The immunometabolic topography of cellular organization and bacterial control in tuberculosis granulomas

Abstract

Despite being heavily infiltrated by immune cells, tuberculosis (TB) granulomas often subvert the host response to Mycobacterium tuberculosis (Mtb) infection and support bacterial persistence. Human TB granulomas are enriched for immunosuppressive factors typically associated with tumor-immune evasion, raising the possibility that they promote tolerance to infection. Here we identify candidate drivers for establishing this tolerogenic niche and show that the magnitude of this response correlates with bacterial persistence. We conducted a multimodal spatial analysis of 52 granulomas from 16 nonhuman primates infected with low-dose Mtb for 9-12 weeks. Each granuloma's bacterial burden was quantified individually, enabling us to assess how granuloma spatial structure and function relate to infection control.
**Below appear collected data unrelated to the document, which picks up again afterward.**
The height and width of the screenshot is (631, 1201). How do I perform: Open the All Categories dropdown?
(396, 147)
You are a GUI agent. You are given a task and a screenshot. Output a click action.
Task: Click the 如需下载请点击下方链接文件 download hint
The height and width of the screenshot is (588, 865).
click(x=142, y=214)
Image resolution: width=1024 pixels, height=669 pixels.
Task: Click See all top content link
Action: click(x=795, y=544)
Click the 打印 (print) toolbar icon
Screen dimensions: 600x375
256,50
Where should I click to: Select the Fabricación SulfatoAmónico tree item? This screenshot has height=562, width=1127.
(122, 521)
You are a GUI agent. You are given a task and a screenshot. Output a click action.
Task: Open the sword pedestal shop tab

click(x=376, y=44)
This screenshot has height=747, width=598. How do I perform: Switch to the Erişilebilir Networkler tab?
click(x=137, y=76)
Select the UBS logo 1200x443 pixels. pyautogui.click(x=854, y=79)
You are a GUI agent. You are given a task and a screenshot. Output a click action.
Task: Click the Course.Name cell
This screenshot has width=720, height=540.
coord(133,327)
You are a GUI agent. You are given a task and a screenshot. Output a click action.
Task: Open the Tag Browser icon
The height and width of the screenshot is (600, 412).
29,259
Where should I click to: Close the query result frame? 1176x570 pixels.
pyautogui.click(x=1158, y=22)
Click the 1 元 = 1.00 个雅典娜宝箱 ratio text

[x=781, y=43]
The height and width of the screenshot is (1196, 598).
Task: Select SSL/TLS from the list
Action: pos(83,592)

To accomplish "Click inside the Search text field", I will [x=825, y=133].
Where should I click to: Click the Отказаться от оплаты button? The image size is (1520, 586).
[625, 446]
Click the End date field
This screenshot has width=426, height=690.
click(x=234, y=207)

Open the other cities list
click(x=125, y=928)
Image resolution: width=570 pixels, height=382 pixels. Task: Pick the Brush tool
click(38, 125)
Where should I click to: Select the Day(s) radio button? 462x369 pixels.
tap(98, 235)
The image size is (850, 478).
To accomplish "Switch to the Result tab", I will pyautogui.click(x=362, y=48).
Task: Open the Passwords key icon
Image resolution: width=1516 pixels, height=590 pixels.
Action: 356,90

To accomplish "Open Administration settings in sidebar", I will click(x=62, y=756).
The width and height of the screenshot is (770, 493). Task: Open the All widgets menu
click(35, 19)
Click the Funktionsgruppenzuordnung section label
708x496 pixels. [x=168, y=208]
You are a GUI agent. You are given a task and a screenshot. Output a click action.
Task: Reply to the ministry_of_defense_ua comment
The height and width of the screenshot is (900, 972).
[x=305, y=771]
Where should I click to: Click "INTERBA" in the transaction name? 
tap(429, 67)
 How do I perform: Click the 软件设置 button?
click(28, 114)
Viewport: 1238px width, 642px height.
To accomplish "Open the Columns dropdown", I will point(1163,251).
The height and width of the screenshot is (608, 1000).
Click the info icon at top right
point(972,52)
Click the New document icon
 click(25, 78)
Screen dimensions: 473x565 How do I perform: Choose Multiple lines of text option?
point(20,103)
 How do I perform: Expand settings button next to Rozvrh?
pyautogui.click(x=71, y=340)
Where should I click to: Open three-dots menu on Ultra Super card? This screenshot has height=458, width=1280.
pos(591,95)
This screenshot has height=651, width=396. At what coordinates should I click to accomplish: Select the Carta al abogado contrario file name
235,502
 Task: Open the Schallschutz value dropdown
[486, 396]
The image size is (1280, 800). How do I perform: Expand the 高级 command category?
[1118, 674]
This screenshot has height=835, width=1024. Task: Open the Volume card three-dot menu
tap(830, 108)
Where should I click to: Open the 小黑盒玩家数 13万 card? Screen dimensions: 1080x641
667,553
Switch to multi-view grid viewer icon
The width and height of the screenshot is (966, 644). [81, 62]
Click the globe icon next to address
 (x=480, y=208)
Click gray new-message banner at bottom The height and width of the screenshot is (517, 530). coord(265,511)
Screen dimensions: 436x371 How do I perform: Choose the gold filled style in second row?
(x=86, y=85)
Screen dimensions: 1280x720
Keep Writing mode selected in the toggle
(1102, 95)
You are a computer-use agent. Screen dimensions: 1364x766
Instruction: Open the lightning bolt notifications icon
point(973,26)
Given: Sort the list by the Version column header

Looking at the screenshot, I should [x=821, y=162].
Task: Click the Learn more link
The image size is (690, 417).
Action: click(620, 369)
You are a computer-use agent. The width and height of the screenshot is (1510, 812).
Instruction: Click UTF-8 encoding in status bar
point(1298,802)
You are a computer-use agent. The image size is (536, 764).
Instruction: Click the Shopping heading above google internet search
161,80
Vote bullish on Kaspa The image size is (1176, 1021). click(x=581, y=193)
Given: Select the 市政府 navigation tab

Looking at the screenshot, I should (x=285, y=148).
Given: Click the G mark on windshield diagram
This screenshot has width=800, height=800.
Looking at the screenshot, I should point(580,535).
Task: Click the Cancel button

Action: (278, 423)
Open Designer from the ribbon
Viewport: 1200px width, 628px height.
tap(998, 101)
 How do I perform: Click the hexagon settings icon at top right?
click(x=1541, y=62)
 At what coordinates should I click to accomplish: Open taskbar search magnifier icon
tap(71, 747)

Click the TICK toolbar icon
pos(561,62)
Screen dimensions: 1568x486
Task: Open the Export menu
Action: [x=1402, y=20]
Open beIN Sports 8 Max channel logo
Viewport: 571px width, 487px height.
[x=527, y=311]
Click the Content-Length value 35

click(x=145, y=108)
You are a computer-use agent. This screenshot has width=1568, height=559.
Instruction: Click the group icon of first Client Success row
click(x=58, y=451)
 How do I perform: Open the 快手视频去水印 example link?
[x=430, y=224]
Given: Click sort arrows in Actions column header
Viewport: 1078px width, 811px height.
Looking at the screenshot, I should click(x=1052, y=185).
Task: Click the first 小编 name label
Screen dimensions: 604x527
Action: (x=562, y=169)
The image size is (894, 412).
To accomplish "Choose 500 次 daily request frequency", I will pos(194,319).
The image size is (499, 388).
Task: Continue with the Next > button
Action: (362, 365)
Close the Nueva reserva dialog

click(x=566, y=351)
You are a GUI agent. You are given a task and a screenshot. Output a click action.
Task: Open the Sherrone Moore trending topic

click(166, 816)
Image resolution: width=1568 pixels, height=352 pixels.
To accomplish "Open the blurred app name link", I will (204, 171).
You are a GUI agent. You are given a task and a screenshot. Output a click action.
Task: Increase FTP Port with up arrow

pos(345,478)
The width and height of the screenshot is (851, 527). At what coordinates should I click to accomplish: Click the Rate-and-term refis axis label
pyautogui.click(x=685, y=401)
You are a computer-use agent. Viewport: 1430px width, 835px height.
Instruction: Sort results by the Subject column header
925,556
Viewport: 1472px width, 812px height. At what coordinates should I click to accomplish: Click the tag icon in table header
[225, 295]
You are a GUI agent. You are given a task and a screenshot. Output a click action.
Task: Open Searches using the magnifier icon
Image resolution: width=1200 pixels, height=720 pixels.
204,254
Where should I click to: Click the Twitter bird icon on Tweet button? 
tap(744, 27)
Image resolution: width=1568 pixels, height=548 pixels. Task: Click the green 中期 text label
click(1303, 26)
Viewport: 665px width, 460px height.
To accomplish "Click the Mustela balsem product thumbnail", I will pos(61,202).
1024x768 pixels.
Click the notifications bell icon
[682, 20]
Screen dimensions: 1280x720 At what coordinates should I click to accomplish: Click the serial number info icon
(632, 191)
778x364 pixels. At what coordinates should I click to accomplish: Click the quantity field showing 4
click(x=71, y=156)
We found that a universal feature of TB granulomas is partitioning of the myeloid core into two distinct metabolic environments, one of which is hypoxic. This hypoxic environment is associated with pathological immune cell states, dysfunctional cellular organization of the granuloma, and a near-complete blockade of lymphocyte infiltration that would be required for a successful host response. The extent of these hypoxia-associated features correlates with higher bacterial burden. We conclude that hypoxia correlates with immune cell state and organization within granulomas and might subvert immunity to TB.